Continue the answer on calling printf from x86-64 GNU assembly, starting after its final sentence.

● **EXCERPTED TEXT**
** start **

Calling printf in x86_64 using GNU assembler

linux gcc assembly x86-64 gnu-assembler

42,340

Solution 1

There are a number of issues with this code. The AMD64 System V ABI calling convention used by Linux requires a few things. It requires that just before a CALL that the stack be at least 16-byte (or 32-byte) aligned:

The end of the input argument area shall be aligned on a 16 (32, if __m256 is passed on stack) byte boundary.

After the C runtime calls your main function the stack is misaligned by 8 because the return pointer was placed on the stack by CALL. To realign to 16-byte boundary you can simply PUSH any general purpose register onto the stack and POP it off at the end.

The calling convention also requires that AL contain the number of vector registers used for a variable argument function:

%al is used to indicate the number of vector arguments passed to a function requiring a variable number of arguments

printf is a variable argument function, so AL needs to be set. In this case you don't pass any parameters in a vector register so you can set AL to 0.

You also dereference the $format pointer when it is already an address. So this is wrong:

mov  $format, %rbx
mov  (%rbx), %rdi

This takes the address of format and places it in RBX. Then you take the 8 bytes at that address in RBX and place them in RDI. RDI needs to be a pointer to a string of characters, not the characters themselves. The two lines could be replaced with:

lea  format(%rip), %rdi

This uses RIP Relative Addressing.

You should also NUL terminate your strings. Rather than use .ascii you can use .asciz on the x86 platform.

A working version of your program could look like:

# global data  #
    .data
format: .asciz "%d\n"
.text
    .global main
main:
  push %rbx
  lea  format(%rip), %rdi
  mov  $1, %esi           # Writing to ESI zero extends to RSI.
  xor %eax, %eax          # Zeroing EAX is efficient way to clear AL.
  call printf
  pop %rbx
  ret

Other Recommendations/Suggestions

You should also be aware from the 64-bit Linux ABI, that the calling convention also requires functions you write to honor the preservation of certain registers. The list of registers and whether they should preserved is as follows:

Any register that says Yes in the Preserved across function calls column are ones you must ensure are preserved across your function. Function main is like any other C function.

** end **

● **INFORMATION SHOWN**
** start **

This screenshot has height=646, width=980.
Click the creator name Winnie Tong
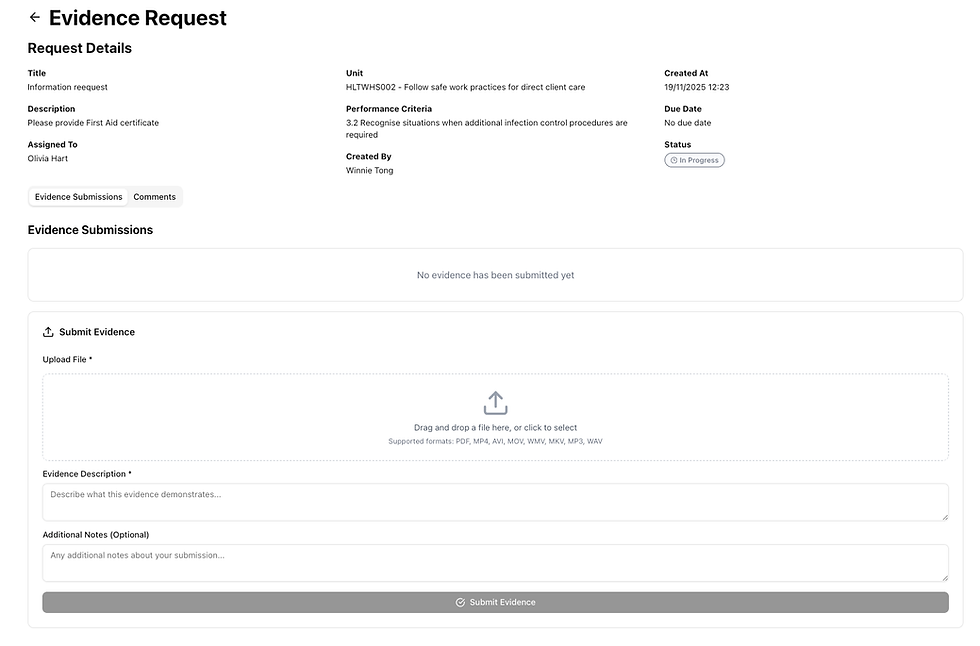click(x=368, y=169)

** end **

● **EXERCISE ANSWER**
If you have strings/data that you know will be read only you can place them in the .rodata section with .section .rodata rather than .data

In 64-bit mode: if you have a destination operand that is a 32-bit register, the CPU will zero extend the register across the entire 64-bit register. This can save bytes on the instruction encoding.

It is possible your executable is being compiled as position independent code. You may receive an error similar to:

relocation R_X86_64_PC32 against symbol `printf@@GLIBC_2.2.5' can not be used when making a shared object; recompile with -fPIC

To fix this you'll have to call the external function printf this way:

call printf@plt

This calls the external library function via the Procedure Linkage Table (PLT)

Solution 2

You can look at assembly code generated from an equivalent c file.
Running gcc -o - -S -fno-asynchronous-unwind-tables test.c with test.c

#include <stdio.h>
int main() {
   return printf("%d\n", 1);
}

This output the assembly code:

        .file   "test.c"
        .section        .rodata
.LC0:
        .string "%d\n"
        .text
        .globl  main
        .type   main, @function
main:
        pushq   %rbp
        movq    %rsp, %rbp
        movl    $1, %esi
        movl    $.LC0, %edi
        movl    $0, %eax
        call    printf
        popq    %rbp
        ret
        .size   main, .-main
        .ident  "GCC: (GNU) 6.1.1 20160602"
        .section        .note.GNU-stack,"",@progbits

This give you a sample of an assembly code calling printf that you can then modify.

Comparing with your code, you should modify 2 things:

%rdi should point to the format, you should not unreferenced %rbx, this could be done with mov $format, %rdi
printf has a variable number of arguments, then you should add mov $0, %eax

Applying these modifications will give something like :

    .data
format: .ascii "%d\n"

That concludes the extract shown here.